In the current environment any controversial Prof, or Prof in bad odour with the administration would be well advised to tape all classes. University administrations operate on the Nacht und Nebel principle. Sunlight is the best protection.
Likewise conservative pols being interviewed by the media. Make your own recording you dummy – otherwise they’ll kill you with the editing.
Lol. When I saw the title, I assumed Indiana Bill was a person, as in Wild Bill or Little Bill.
“The best way to illustrate absurdity is by being absurd”. In that spirit I support that bill.
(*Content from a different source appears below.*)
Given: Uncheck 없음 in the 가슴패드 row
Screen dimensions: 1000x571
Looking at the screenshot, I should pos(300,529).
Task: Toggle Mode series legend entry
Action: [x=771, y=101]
The arguments against the bill rely on premises that undermine “repressive wokeness”. If the opponents of the bill win the argument either in the legislature or the courts, they will create a precedent which can be used against “repressive wokeness”. Since precedent works better in the legal arena, it would be better if the bill were defeated in the courts rather than the legislature. Therefore, I support the bill in the legislature.
If, on the hand the law survives legal challenge, then “repressive wokeness” becomes illegal, then it will be just one more example of a long list of court mistakes. A very long list. But it will be an everlasting example to the woke, that their stupidities can be used against them. It will be hard to forget, even for the woke who seem to have the magikal power to forget any fact that is inconvenient to them.
The flaw in the law is that I don't really see people looking for more diversity but rather looking to bolster their own ideas. Would a professor arguing for more moderate ideas be granted tenure as because he has not embraced extreme views of the left/right. Consider the moderate centrist economic professor who endorses free trade and in doing so denies the protectionist policies of the extreme left/right. Is that professor entitled to tenure?
I think universities have a serious "intellectual diversity" problem, but a proposed bill introduced into the Indiana state legislature is not a good approach to trying to address that problem and would create significant academic freedom problems.
1: There is no such thing as "academic freedom" in the US. If there were, then 50% of academics, like normal Americans, would reject the trans agenda, reject DEI, oppose most of the Left's agenda, and say so publicly.
2: He who pays the piper, calls the tune. In a fight between "academic" "freedom" for the Left only, and State Legislatures, the Legislature should win.
They don't belong in the public areas.
Indiana did so well legislating Pi, so I'm sure they'll do fine with this.
https://en.wikipedia.org/wiki/Indiana_pi_bill
Oh, don't go validating that BS hurdle by tying something quasi-sensible to it.